**PROBLEM REQUIREMENTS**: In the article on AI clinical prediction tools, for which models did the 95% confidence intervals around pooled estimates not overlap with Epic's benchmarks?

Cracks in the AI Crystal Ball: Why Clinical Prediction Tools Fall Short in the Real World

By
David Gamble
Andrew Wong
Amiran Baduashvili
June 22, 2026
0 min

Journal Of General Internal Medicine

Background

The integration of AI-driven predictive tools in electronic health records (EHRs) is becoming increasingly common in clinical practice. However, the accuracy and reliability of these tools remain uncertain. Understanding the limitations of these models is crucial for clinicians who rely on them for decision-making.

Data Highlights

Model	Vendor AUROC	Pooled AUROC
Sepsis Model	0.77	0.62
End-of-Life Care Index	0.89	0.76
Patient No-Show Model	0.77	0.62
Unplanned Readmission Model	0.74	0.70
Deterioration Index	0.80	0.79

Key Findings

The pooled AUROC estimates for predictive models were consistently lower than Epic's reported benchmarks.
For sepsis, readmission, and end-of-life models, the 95% confidence intervals around pooled estimates did not overlap with Epic's benchmarks.
Every model exhibited high heterogeneity, indicating performance variability across healthcare settings.
Data leakage and model drift are significant factors contributing to the degradation of model performance post-deployment.
Clinicians face ethical uncertainties regarding the reliance on AI outputs for patient care decisions.

Clinical Implications

Clinicians should be aware of the discrepancies between model performance in development and real-world application. Continuous evaluation and validation of these tools are necessary.

Conclusion

The findings reveal gaps in the predictive capabilities of AI tools in clinical practice, highlighting the need for further investigation into their effectiveness and the factors influencing model performance.

**THE DATA**:
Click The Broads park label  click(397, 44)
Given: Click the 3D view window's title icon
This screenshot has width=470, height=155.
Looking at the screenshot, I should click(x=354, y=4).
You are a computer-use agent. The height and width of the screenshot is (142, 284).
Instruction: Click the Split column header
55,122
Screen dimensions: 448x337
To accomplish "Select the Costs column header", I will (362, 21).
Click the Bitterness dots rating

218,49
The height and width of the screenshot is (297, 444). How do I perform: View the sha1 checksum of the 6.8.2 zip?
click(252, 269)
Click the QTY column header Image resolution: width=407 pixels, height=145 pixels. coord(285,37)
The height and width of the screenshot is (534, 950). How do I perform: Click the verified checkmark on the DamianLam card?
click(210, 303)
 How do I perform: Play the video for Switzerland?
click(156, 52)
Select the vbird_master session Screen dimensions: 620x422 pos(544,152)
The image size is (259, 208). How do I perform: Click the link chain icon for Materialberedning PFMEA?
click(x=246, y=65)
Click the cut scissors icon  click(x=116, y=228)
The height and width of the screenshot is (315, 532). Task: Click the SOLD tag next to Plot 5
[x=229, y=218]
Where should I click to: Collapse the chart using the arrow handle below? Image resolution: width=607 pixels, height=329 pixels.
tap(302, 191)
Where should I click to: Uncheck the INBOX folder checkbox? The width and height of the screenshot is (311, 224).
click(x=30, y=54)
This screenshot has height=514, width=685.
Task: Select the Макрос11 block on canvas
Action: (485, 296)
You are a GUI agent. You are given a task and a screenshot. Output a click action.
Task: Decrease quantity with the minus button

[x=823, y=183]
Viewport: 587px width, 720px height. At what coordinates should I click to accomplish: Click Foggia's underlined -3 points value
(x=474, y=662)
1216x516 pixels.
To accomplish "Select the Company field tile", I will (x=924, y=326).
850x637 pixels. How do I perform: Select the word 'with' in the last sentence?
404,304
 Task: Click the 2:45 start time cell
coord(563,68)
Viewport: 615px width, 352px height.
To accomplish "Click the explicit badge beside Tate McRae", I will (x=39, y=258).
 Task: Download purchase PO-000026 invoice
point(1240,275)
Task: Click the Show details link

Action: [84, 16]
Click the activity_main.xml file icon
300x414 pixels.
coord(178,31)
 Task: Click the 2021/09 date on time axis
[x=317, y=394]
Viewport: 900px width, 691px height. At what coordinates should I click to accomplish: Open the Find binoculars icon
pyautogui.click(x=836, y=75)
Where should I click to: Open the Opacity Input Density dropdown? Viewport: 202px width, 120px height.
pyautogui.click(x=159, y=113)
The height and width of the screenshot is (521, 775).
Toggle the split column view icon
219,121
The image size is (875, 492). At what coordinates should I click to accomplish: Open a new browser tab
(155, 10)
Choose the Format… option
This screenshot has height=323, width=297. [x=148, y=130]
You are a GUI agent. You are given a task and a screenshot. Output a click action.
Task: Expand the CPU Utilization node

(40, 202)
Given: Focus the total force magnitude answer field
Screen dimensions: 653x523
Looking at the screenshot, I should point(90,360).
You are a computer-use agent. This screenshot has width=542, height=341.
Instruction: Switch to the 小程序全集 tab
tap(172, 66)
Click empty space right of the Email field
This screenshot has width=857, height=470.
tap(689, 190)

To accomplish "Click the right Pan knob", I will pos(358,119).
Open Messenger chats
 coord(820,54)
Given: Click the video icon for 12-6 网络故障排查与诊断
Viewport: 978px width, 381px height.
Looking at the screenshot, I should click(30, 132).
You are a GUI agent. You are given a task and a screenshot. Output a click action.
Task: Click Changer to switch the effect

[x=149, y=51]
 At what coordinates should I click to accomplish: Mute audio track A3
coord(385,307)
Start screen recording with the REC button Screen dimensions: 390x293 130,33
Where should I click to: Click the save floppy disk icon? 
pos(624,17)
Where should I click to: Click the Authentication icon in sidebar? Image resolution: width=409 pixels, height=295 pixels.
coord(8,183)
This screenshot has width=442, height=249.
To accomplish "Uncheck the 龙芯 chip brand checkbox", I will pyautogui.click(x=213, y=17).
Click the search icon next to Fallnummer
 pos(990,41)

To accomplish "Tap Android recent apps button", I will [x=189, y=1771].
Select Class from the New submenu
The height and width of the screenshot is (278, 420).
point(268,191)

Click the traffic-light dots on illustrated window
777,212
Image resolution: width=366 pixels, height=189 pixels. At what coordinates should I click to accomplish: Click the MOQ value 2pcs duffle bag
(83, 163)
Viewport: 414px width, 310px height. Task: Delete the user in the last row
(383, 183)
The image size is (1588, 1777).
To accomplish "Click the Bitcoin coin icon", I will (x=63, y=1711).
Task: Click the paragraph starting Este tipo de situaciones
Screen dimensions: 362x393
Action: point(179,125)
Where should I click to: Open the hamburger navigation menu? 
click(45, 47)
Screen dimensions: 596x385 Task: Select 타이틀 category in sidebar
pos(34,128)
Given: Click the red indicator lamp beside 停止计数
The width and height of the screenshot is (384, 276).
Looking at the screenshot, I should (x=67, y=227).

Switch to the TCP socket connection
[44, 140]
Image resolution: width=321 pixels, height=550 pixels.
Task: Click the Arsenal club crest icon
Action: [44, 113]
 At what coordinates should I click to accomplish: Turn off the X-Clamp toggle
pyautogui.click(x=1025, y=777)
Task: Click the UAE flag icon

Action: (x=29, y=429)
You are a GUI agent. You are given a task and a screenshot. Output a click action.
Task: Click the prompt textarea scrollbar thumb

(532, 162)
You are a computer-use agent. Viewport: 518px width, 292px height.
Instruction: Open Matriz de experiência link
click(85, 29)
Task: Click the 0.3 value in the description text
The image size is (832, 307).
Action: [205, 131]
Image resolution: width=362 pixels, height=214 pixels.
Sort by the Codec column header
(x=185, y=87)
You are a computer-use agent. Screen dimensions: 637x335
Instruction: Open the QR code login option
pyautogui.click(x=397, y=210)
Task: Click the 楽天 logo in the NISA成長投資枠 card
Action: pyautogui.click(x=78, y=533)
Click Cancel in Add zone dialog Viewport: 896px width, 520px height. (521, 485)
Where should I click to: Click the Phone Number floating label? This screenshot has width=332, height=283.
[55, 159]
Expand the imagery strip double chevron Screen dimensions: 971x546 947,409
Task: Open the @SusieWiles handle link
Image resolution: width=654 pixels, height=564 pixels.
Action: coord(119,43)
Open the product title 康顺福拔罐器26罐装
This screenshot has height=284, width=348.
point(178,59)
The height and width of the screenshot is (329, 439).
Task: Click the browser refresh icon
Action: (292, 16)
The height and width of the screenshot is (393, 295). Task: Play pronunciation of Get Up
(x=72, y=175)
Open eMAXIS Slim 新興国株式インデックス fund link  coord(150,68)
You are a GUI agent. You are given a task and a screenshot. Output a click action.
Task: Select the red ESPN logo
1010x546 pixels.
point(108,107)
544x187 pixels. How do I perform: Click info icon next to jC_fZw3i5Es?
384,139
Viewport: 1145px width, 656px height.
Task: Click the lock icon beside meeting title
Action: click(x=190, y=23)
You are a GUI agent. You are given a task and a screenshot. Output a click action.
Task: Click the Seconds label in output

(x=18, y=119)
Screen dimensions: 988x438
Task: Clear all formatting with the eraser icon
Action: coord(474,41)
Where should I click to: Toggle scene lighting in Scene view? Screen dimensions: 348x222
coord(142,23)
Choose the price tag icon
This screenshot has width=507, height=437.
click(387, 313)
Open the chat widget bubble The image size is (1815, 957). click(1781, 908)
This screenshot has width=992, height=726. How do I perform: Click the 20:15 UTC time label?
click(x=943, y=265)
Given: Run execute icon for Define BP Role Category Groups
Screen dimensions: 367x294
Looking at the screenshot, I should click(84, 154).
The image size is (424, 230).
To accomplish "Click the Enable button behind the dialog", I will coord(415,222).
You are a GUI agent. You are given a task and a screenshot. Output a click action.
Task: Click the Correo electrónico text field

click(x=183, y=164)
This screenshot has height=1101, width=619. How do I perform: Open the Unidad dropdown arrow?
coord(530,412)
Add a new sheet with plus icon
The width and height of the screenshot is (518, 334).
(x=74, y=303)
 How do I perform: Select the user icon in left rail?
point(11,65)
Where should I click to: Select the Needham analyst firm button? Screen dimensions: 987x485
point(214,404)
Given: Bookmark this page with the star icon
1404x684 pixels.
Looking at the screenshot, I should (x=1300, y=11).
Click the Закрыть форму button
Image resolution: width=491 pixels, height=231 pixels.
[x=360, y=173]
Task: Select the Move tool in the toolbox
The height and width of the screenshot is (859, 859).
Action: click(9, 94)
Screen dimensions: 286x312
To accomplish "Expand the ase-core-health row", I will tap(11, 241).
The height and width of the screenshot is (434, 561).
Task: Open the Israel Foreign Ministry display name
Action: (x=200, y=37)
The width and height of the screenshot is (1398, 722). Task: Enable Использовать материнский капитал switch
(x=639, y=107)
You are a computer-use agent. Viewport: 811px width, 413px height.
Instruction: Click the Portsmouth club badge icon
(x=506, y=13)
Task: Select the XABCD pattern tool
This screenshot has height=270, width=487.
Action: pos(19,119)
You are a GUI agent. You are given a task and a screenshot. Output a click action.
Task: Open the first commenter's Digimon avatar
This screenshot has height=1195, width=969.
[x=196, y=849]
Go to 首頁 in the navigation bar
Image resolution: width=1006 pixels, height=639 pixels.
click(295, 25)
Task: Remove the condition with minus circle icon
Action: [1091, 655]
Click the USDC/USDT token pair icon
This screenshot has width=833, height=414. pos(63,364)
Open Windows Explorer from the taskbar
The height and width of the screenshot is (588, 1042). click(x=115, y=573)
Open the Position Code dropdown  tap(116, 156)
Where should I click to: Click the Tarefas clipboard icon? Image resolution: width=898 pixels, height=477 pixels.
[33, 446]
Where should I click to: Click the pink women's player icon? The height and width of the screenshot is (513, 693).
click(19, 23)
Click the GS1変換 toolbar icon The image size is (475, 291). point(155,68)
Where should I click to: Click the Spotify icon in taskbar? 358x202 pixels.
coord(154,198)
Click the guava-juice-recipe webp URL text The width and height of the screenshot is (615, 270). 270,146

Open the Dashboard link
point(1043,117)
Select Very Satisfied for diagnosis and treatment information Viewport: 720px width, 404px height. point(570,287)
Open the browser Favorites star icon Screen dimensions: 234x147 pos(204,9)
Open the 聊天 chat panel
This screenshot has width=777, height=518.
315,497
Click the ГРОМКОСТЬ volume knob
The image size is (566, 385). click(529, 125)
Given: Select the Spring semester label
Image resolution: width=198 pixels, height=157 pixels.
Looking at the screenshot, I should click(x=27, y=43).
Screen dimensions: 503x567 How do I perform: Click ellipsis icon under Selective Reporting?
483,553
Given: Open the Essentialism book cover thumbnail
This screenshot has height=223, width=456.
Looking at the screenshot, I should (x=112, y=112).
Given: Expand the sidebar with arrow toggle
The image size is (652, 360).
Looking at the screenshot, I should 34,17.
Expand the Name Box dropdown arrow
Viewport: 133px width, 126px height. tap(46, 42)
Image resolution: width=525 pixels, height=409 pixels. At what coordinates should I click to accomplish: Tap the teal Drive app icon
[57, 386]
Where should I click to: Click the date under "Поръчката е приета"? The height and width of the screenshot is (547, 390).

**TASK OUTPUT**: The sepsis, readmission, and end-of-life models.